Convention FISAC GPV (2ème tranche) : autorisation donnée au Président de signer ces conventions [1DL15819]

« Je vous écoute et je dois vous avouer que je suis interrogatif… par votre vision du développement de l’économique de proximité contenue dans vos propos parce qu’ils dressent en creux une proposition politique qui est celle d’une époque révolue. Nous ne sommes plus au 20ème siècle. Les choses changent.

Au fond j’ai un peu l’impression que les trente glorieuses, l’époque de la croissance, le modèle des villes des années 70, construites autour et pour la voiture, sont la madeleine de Proust de nos oppositions. Je vous laisse à vos nostalgies à une urbanisation dont notre métropole porte encore aujourd’hui les stigmates, car nous sommes en responsabilité pour préparer l’avenir et construire un nouveau modèle de développement qui allie la transition écologique et la nécessité économique.

Les Grenoblois et plus largement les habitants de la métropole n’ont pas à choisir entre santé et consommation, entre économie et écologie. Ne tombons pas dans une sorte de chantage : nous ne voulons pas attendre que les gens soient malades pour consommer. Vous n’avez pas à faire choisir les citoyens entre la pollution et la consommation, entre bronchiolite et chiffre d’affaires, entre mode de déplacements alternatifs et compétitivité.

Alors oui, je comprends les commerçants, qui sont face à des bouleversements très importants, des changements comme ils n’ont peut être jamais connu à la fois dans les modes de consommation et les modes de production.

Nous partageons avec les eux les mêmes objectifs : faire vivre notre centre ville, développer l’économie de proximité.

Et les conventions qui nous sont présentées ici ont un rôle essentiel de soutenir et re-introduire du commerce de proximité et de l’activité artisanale qui sont aux antipodes des grands projets de centres commerciaux qui asphyxient littéralement le commerce local et développent des modes de consommation de masse, du toujours plus, tout le temps, bientôt tous les jours de la semaine, dimanche compris grâce ou plutôt à cause de la loi Macron : consommer des produits standardisés produits à l’extérieur du territoire, toujours moins cher. Je vous passe les dernières innovations de la « scanette » où il n’y a même plus de caissière.
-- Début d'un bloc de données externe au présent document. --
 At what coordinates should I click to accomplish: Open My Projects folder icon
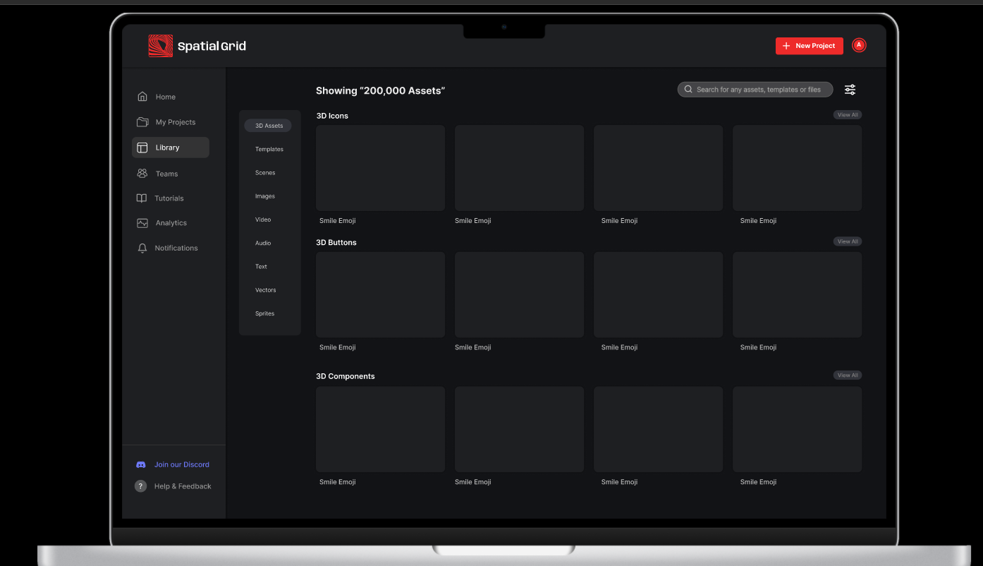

Mais instrumentaliser certains commerçants à des fins politiciennes : nous ne rentrerons pas dans ce jeu politicien, dans les faux débats, car les enjeux sont trop importants, trop grave pour jouer à ce petit jeu. Car qui a tué à petit feu le commerce de proximité ? Qui a fait la part belle depuis plusieurs décennies à la grande distribution, qui a installé les grandes surfaces à la périphérie de notre ville ?

Nous sommes en 2015 : il est temps d’arrêter d’opposer embellissement des villes, développement du commerce et de l’économie de proximité et lutte contre la pollution, car ces deux enjeux sont liés. D’autres villes dans le monde y sont arrivée : Amsterdam, Anvers, Copenhague, Ferrera en Italie ou encore Seville. Grenoble n’a pas vocation à devenir un laboratoire de l’écologie, mais nous devons d’abord rattrapé notre retard pris sur d’autres grandes villes du monde.

Nous savons où nous allons, et nous voulons y aller ensemble. »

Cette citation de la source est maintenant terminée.